Novel Gene Function Leads to Age-Related Hearing Loss

A new study from British researchers has identified several genes in mice associated with age-related conditions, including hearing loss, retinal degeneration, and osteoarthritis. [AlexRaths/Getty Images]

There’s an old anecdote about people losing their hearing as they get older because they have already heard, in their lifetime, everything good that needs to be said. While in certain instances this may be true, a new study from investigators at the Medical Research Council (MRC) Hartwell in the U.K. has identified several genes in mice associated with age-related conditions, including hearing loss, retinal degeneration, and osteoarthritis. The researchers are hopeful that their findings may lead to studies of the equivalent human gene and help develop screening programs to identify the risk of developing an age-related condition many years before symptoms appear.    

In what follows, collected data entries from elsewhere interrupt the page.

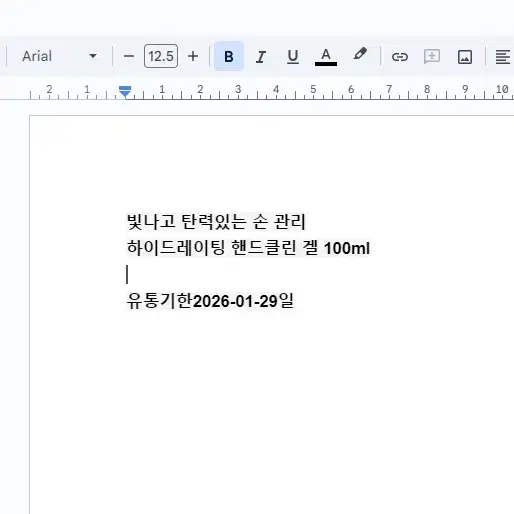
Task: Open the highlight color pen tool
Action: click(x=360, y=55)
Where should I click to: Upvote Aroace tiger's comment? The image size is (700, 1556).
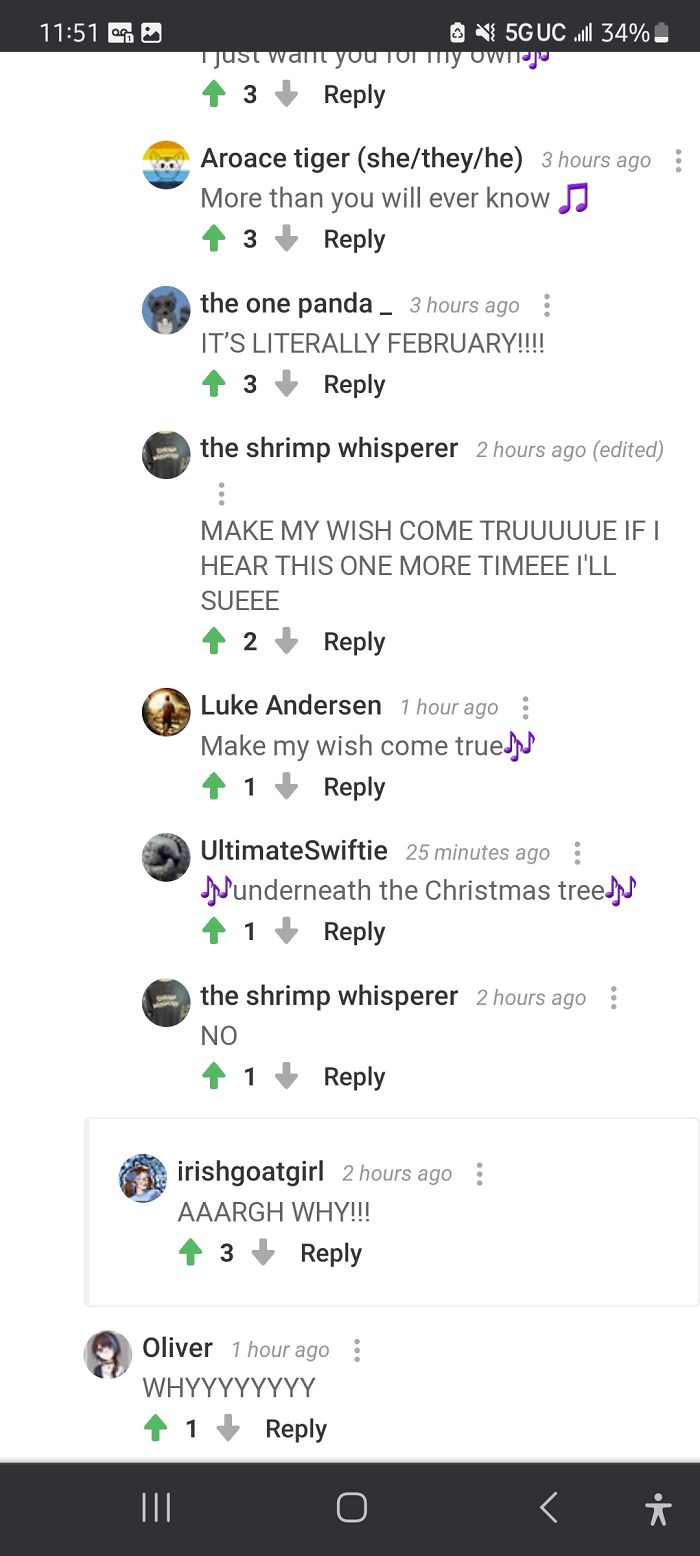point(214,238)
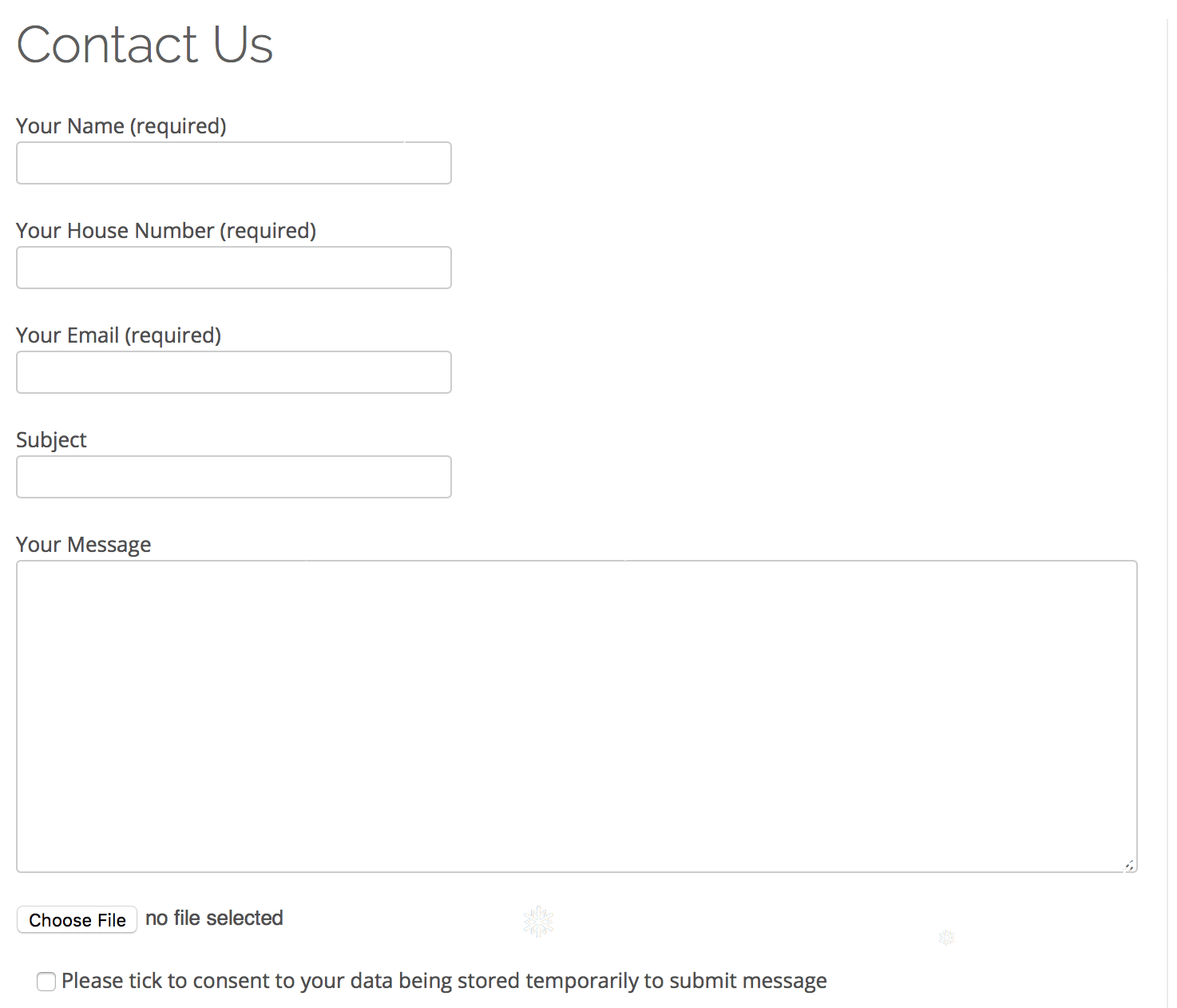This screenshot has height=1008, width=1177.
Task: Click the Subject text field
Action: click(x=234, y=477)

“Our study is an important springboard for a better understanding of which genes in humans are involved in age-related conditions and how changes in those genes influence this,” explained lead study author Paul Potter, Ph.D., program leader of the mammalian genetics unit at MRC Hartwell. “This is a first and vital step in developing new therapies.”

Age is a risk factor for many conditions, including diabetes, cardiovascular disease, hearing loss, dementia, and others, yet the genes that we carry also influence whether we are more or less susceptible to these conditions. Unfortunately, little is currently known about which genes influence age-related conditions, or how they do so.

To explore this further, the MRC researchers introduced new mutations at random positions in the genes of mice before they were born and then monitored their health as they aged. If an age-related condition developed, the researchers investigated which particular gene in that mouse had been mutated.

The findings from this study were published recently in Nature Communications in an article entitled “Novel Gene Function Revealed by Mouse Mutagenesis Screens for Models of Age-Related Disease.”

“We report a large-scale genetic screen in mice employing a phenotype-driven discovery platform to identify mutations resulting in age-related disease, both late-onset and progressive,” the authors wrote. “We utilized N-ethyl-N-nitrosourea (ENU) mutagenesis to generate pedigrees of mutagenized mice that were subject to recurrent screens for mutant phenotypes as the mice aged. In total, we identified 105 distinct mutant lines from 157 pedigrees analysed, out of which 27 are late-onset phenotypes across a range of physiological systems.”

Interestingly, one gene the team identified was Slc4a10. This gene had already been known to be necessary for eye function, but this new study linked a defective version of Slc4a10 to age-related hearing loss for the first time.

“Using whole-genome sequencing we uncover the underlying genes for 44 of these mutant phenotypes, including 12 late-onset phenotypes,” the authors continued. “These genes reveal a number of novel pathways involved with age-related disease. We illustrate our findings by the recovery and characterization of a novel mouse model of age-related hearing loss.”

Identifying the role of the Slc4a10 gene in hearing loss and others related to late-onset conditions in mice could now prompt investigation of the same genes in humans to ask if naturally occurring mutations in them cause similar effects. The scientists are hopeful that in the future, screening people for defects in the genes identified could help to predict their chances of developing a particular condition, and the findings may one day inform treatment development or timing of interventions.

“As we get older, we have an increased risk of developing many conditions, including diabetes, cardiovascular disease, hearing loss, and dementia,” noted Lindsay Wilson, Ph.D., program manager for genetics and genomics at the MRC.  “The genes that we carry can influence this, but it is hard to know which do, or how. This study increases our understanding of the genes related to aging and ill health and may ultimately help us to identify new treatments.”